05/29: スクリャービンの主題による変奏曲
アレクサンドル・タンスマンの「スクリャービンの主題による変奏曲」の楽譜を読んでみる。
表題
ALEXANDRE TANSMAN (アレクサンドル・タンスマン)
VARIATIONS SUR UN THÈME DE SCRIABINE(スクリャービンの主題による変奏曲)
pour GUITARE(ギターのための)
REVISÉ & DOIGTÉ PAR Alvaro Company(校正および運指 アルバロ・コンパニ)
アルバロ・コンパニはセゴビアの弟子だったようだ。http://www.newmillguitar.com/alvero.html
出版社はMAX ESCHIG(仏)
以上が表紙の表記。1ページの表題には「à Andrès SEGOVIA」がタイトルの前についていて、セゴビアにささげられている体裁になってる。
テーマ
調整はシャープ二つのロ単調。テンポはLento。主題の音形が特徴的。4分の3拍子の各1拍を1分割、2分割、3分割と細分化していく。しかも3拍目の3連符の2番目の音が付点になっていて細分化がさらに助長されている。この結果最後の音は6分の1にまで分割されている。この最後の音がフックとなって次のフレーズにつながっていく。3小節で一つのフレーズが構成される。各フレーズの関係はまさに起承転結だ。最初のフレーズ(以下[A])はF#-E-Dの下降型、それを受けて2番目のフレーズ(以下[B])もE-D-C#でやはり下降。3フレーズ目(以下[C])は一転して比較的大きな起伏を示しながらD-E-F#-Gの上昇形を示す。中程のCナチュラルの音が性格付けとなる。末尾はクレッシェンドされ急速にしぼんだ感じ。
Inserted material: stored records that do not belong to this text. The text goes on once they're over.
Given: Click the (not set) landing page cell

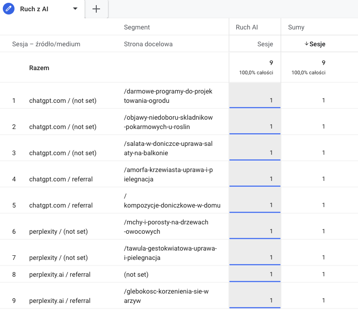Looking at the screenshot, I should point(136,274).
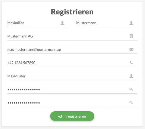Click the login arrow icon on green button
Screen dimensions: 145x129
[x=60, y=116]
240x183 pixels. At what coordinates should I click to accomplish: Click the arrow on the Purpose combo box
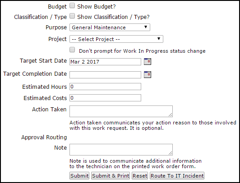[146, 27]
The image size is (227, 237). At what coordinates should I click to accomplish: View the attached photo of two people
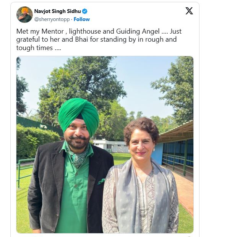click(x=105, y=144)
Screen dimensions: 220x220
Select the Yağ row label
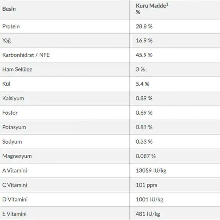7,41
で最後のフレーズ(以下[D]=[A]')は1番目の下降形を再現して下の消沈した気分にもどる。
変奏1
テンポはテーマと同様。旋律が低音に移り(というより伴奏になり)高音部に新しい旋律が現れる。新しい旋律にフォーカスすると、[A]は主音Bの連打が静的な雰囲気をつくる。[B]から2声に膨らみこちらが主旋律のようになる。[C]中ほどのF#-Cの跳躍がクライマックス。[D]はまたBの連打で終結。
変奏2
Un poco piu` mosso = 少々より活発に
各フレーズ間で表現手法が次々に移り変わっていく。[A]低音の問いに対する高音の応え。[B]3連符の細かい動きが出現。[C]8部音符(2分割音)で力強い足取り。[D]3連符で始まる優雅なラインをつくって終結。
変奏3
Vivo(non troppo) = 活発に(極端でなく)
平行調のニ長調に転調。4分の4拍子で全体が一拍が4分割された16部音符で構成される。
[A]の構成はまず主旋律で出しのF#-E-F#の反復だけで贅沢に1小節使っている。続いて2小節目で足早に16部音符6個の音形2つに主旋律の続きが圧縮される。ヘミオラ的リズム感。付点8部音符を交えた音形で半音階進行の低音が流れる。
[B]2小節に短縮される。E-D-Eの反復は[A]の半分の2拍になり[A]と同様に16部音符6個の音形2つが足早に続く。
[C]属音Aが支配しクライマックスのC(ナチュラル)まで登りつめる。
[D]1小節に縮小。ほとんどつなぎ。
上記[A][B][C][D]をもう一度繰り返した後コーダが4小節。このコーダ部分に[A][B]の16部音符6個音形が再現される。
とりあえず今日はここまで。以下次号。